INSTRUCTION
Can you rewrite every line of the records below as a numbered list, leaving out the blank lines?

EXERCISE INPUT
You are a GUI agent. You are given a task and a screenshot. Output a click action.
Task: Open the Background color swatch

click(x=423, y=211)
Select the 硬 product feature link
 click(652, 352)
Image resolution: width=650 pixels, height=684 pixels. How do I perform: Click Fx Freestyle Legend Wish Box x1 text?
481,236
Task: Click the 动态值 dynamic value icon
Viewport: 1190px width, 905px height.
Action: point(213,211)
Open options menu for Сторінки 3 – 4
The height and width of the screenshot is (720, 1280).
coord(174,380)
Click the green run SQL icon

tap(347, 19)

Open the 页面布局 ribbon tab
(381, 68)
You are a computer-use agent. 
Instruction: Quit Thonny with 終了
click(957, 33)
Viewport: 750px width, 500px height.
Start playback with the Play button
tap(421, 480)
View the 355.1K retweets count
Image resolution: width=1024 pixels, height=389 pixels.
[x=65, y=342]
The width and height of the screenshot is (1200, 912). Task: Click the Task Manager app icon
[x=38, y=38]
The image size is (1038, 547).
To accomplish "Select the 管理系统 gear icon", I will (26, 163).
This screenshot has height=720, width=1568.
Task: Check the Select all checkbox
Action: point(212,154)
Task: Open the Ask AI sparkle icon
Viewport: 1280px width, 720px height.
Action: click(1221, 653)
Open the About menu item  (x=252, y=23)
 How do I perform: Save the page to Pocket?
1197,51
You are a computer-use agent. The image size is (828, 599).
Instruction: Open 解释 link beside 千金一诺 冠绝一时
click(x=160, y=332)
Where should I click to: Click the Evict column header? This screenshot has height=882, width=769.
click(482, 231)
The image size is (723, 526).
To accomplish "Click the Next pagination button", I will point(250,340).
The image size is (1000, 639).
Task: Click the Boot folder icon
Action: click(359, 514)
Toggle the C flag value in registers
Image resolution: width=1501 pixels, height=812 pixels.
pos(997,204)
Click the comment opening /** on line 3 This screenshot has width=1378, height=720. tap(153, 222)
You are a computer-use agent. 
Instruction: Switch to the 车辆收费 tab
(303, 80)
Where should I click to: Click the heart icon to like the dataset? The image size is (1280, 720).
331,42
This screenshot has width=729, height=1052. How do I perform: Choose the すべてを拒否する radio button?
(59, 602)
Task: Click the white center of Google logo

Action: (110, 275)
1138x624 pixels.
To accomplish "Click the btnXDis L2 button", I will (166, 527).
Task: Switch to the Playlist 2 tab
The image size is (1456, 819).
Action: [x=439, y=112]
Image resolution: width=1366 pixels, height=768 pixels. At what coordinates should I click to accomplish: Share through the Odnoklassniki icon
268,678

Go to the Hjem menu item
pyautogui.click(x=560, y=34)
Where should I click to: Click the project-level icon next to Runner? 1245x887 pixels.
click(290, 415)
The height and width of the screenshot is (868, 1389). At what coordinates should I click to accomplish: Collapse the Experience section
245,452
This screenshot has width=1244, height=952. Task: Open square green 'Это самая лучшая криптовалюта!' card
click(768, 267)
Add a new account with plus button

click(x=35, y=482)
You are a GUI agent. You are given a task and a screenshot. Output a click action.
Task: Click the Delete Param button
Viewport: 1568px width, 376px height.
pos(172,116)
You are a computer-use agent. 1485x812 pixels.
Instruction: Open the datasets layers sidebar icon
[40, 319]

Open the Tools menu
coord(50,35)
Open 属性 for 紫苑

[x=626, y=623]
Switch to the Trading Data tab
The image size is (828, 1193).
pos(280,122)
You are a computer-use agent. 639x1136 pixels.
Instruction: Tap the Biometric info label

TASK RESPONSE
1. You are a GUI agent. You are given a task and a screenshot. Output a click action.
2. Task: Open the Background color swatch
3. click(x=423, y=211)
4. Select the 硬 product feature link
5.  click(652, 352)
6. Image resolution: width=650 pixels, height=684 pixels. How do I perform: Click Fx Freestyle Legend Wish Box x1 text?
7. 481,236
8. Task: Click the 动态值 dynamic value icon
9. Viewport: 1190px width, 905px height.
10. Action: point(213,211)
11. Open options menu for Сторінки 3 – 4
12. The height and width of the screenshot is (720, 1280).
13. coord(174,380)
14. Click the green run SQL icon
15. tap(347, 19)
16. Open the 页面布局 ribbon tab
17. (381, 68)
18. You are a computer-use agent. 
19. Instruction: Quit Thonny with 終了
20. click(957, 33)
21. Viewport: 750px width, 500px height.
22. Start playback with the Play button
23. tap(421, 480)
24. View the 355.1K retweets count
25. Image resolution: width=1024 pixels, height=389 pixels.
26. [x=65, y=342]
27. The width and height of the screenshot is (1200, 912). Task: Click the Task Manager app icon
28. [x=38, y=38]
29. The image size is (1038, 547).
30. To accomplish "Select the 管理系统 gear icon", I will (26, 163).
31. This screenshot has height=720, width=1568.
32. Task: Check the Select all checkbox
33. Action: point(212,154)
34. Task: Open the Ask AI sparkle icon
35. Viewport: 1280px width, 720px height.
36. Action: click(1221, 653)
37. Open the About menu item  (x=252, y=23)
38.  How do I perform: Save the page to Pocket?
39. 1197,51
40. You are a computer-use agent. The image size is (828, 599).
41. Instruction: Open 解释 link beside 千金一诺 冠绝一时
42. click(x=160, y=332)
43. Where should I click to: Click the Evict column header? This screenshot has height=882, width=769.
44. click(482, 231)
45. The image size is (723, 526).
46. To accomplish "Click the Next pagination button", I will point(250,340).
47. The image size is (1000, 639).
48. Task: Click the Boot folder icon
49. Action: click(359, 514)
50. Toggle the C flag value in registers
51. Image resolution: width=1501 pixels, height=812 pixels.
52. pos(997,204)
53. Click the comment opening /** on line 3 This screenshot has width=1378, height=720. tap(153, 222)
54. You are a computer-use agent. 
55. Instruction: Switch to the 车辆收费 tab
56. (303, 80)
57. Where should I click to: Click the heart icon to like the dataset? The image size is (1280, 720).
58. 331,42
59. This screenshot has width=729, height=1052. How do I perform: Choose the すべてを拒否する radio button?
60. (59, 602)
61. Task: Click the white center of Google logo
62. Action: (110, 275)
63. 1138x624 pixels.
64. To accomplish "Click the btnXDis L2 button", I will (166, 527).
65. Task: Switch to the Playlist 2 tab
66. The image size is (1456, 819).
67. Action: [x=439, y=112]
68. Image resolution: width=1366 pixels, height=768 pixels. At what coordinates should I click to accomplish: Share through the Odnoklassniki icon
69. 268,678
70. Go to the Hjem menu item
71. pyautogui.click(x=560, y=34)
72. Where should I click to: Click the project-level icon next to Runner? 1245x887 pixels.
73. click(290, 415)
74. The height and width of the screenshot is (868, 1389). At what coordinates should I click to accomplish: Collapse the Experience section
75. 245,452
76. This screenshot has width=1244, height=952. Task: Open square green 'Это самая лучшая криптовалюта!' card
77. click(768, 267)
78. Add a new account with plus button
79. click(x=35, y=482)
80. You are a GUI agent. You are given a task and a screenshot. Output a click action.
81. Task: Click the Delete Param button
82. Viewport: 1568px width, 376px height.
83. pos(172,116)
84. You are a computer-use agent. 1485x812 pixels.
85. Instruction: Open the datasets layers sidebar icon
86. [40, 319]
87. Open the Tools menu
88. coord(50,35)
89. Open 属性 for 紫苑
90. [x=626, y=623]
91. Switch to the Trading Data tab
92. The image size is (828, 1193).
93. pos(280,122)
94. You are a computer-use agent. 639x1136 pixels.
95. Instruction: Tap the Biometric info label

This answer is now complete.